The Canadian Broadcasting Corporation (CBC) on Friday said it has obtained an audio recording that suggests Iranian authorities did not close the airspace over Tehran on January 8 to conceal their plans to strike U.S. military bases in Iraq, leading to the shooting down of a Ukrainian airliner (Flight PS752).

The Kyiv-bound Ukraine International Airlines aircraft was shot down by two missiles fired by the Revolutionary Guard air defense. The crash killed all 176 passengers and crew members on board. Only after three days did the Guard take responsibility for the tragedy.

According to CBC, the recording contains a 91-minutethe conversation between a victim’s family member in Canada and Hassan Rezaeifar, the head of Iran’s investigation into the incident on March 7.

Rezaeifar has apparently been removed from his position on Thursday as the families of the British victims have been notified that another person has been appointed to lead the investigation. Iranian authorities have not officially announced or commented on the removal of Rezaeifar, who is also the director-general of Iran’s Civil Aviation Organization (CAO) from the investigation or appointment of another person.

CBC says they had emailed Rezaeifar a copy of the recording and requested him to comment on it less than 24 hours before his removal.

According to CBC, Rezaeifar in the recording said closing the airspace over Tehran could have exposed Iran’s pending ballistic missile attack on U.S. air bases in Iraq.
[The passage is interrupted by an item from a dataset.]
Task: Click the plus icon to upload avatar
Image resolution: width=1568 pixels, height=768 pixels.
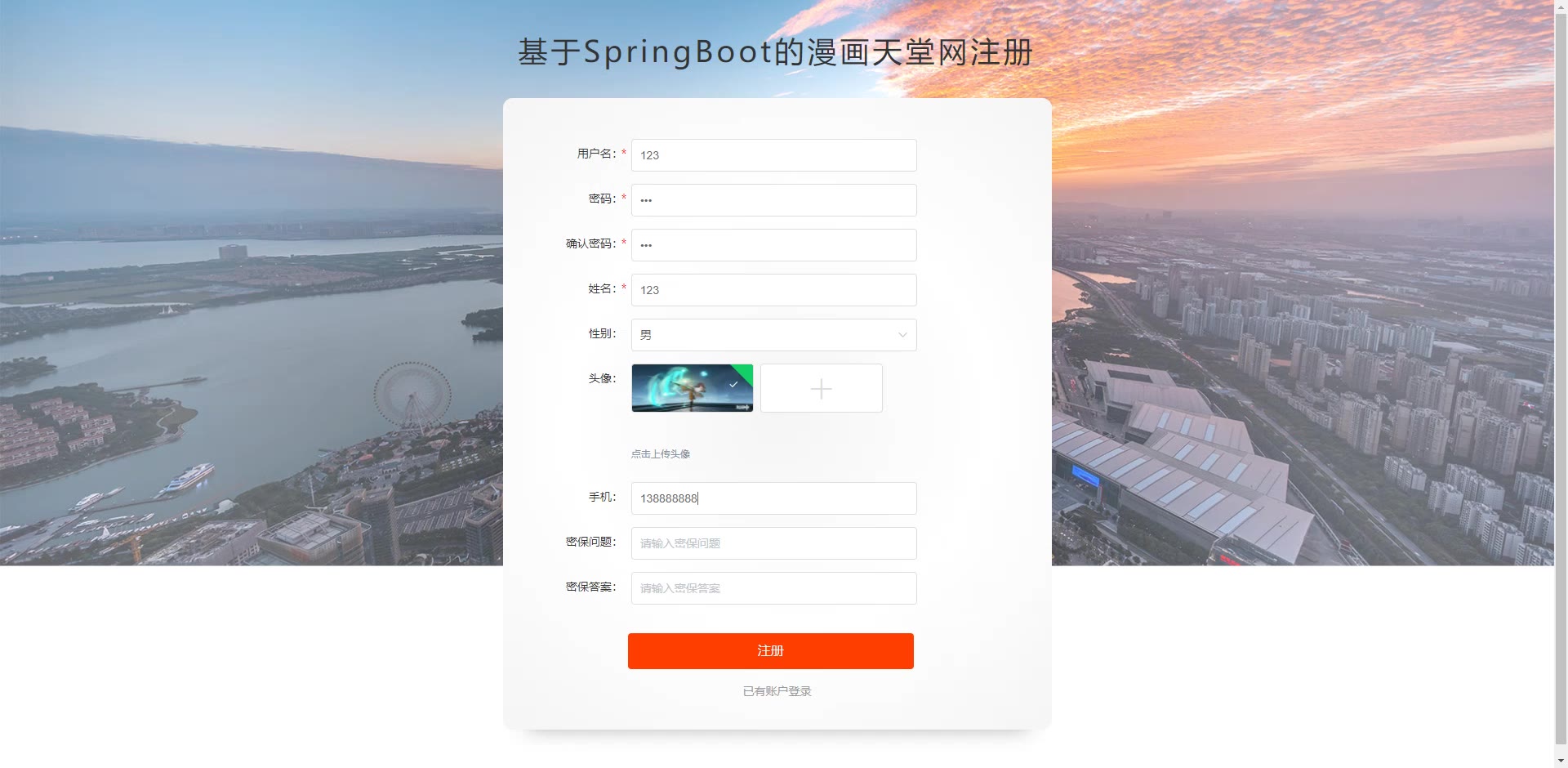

The attack was in retaliation for the killing of Qasem Soleimani by a U.S. drone attack a few days earlier.

But there was more than four hours between the attack on U.S. bases and when the plane was shot down and civilian flights could have been halted right after the Iranian missiles were launched.
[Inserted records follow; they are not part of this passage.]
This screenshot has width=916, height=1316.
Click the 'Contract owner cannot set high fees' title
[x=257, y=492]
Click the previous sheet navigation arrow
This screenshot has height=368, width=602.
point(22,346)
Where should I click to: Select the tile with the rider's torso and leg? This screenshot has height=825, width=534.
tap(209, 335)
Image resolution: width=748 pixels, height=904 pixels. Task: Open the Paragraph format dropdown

The Iranian attack did not kill any U.S. soldiers but dozens sustained brain injuries which was revealed by the Pentagon later.

Flight 752 was shut down four hours later shortly after takeoff from Imam Khomeini International Airport when the authorities were apparently still expecting U.S. retaliation for the attack.

Rezaeifar says in the recording that he called the military five minutes after the plane crashed to ask if there had been a missile attack and Amir-Ali Hajizadeh, the commander of the Aerospace Force of the Revolutionary Guard admitted to him that the military had been ordered to shoot missiles due to national security concerns.

The audio recording proves that the investigation is not independent as Iran claims, CBC quoted Thomas Juneau, an associate professor of international affairs at the University of Ottawa and former analyst of Middle East affairs.

“Having the lead investigator saying those things on that phone call really damages that fiction,” said Juneau. “By removing him, they’re trying to protect that facade.”

The contents of the recording reveal that Iran may have used commercial flights as human shields on the night of the incident when there was intense military activity.

“The senior leadership of the government willingly and knowingly disregarded these risks,” Payam Akhavan, a Canadian-Iranian international law professor at McGill University and former UN prosecutor at The Hague was quoted by CBC as saying. “This is not just a question of human error or mistake. It’s a question of criminal recklessness,” he said.

According to Akhavan, knowingly putting civilian aircraft in harm’s way and using civilian airliners in effect as human shields, clearly implicates criminal responsibility.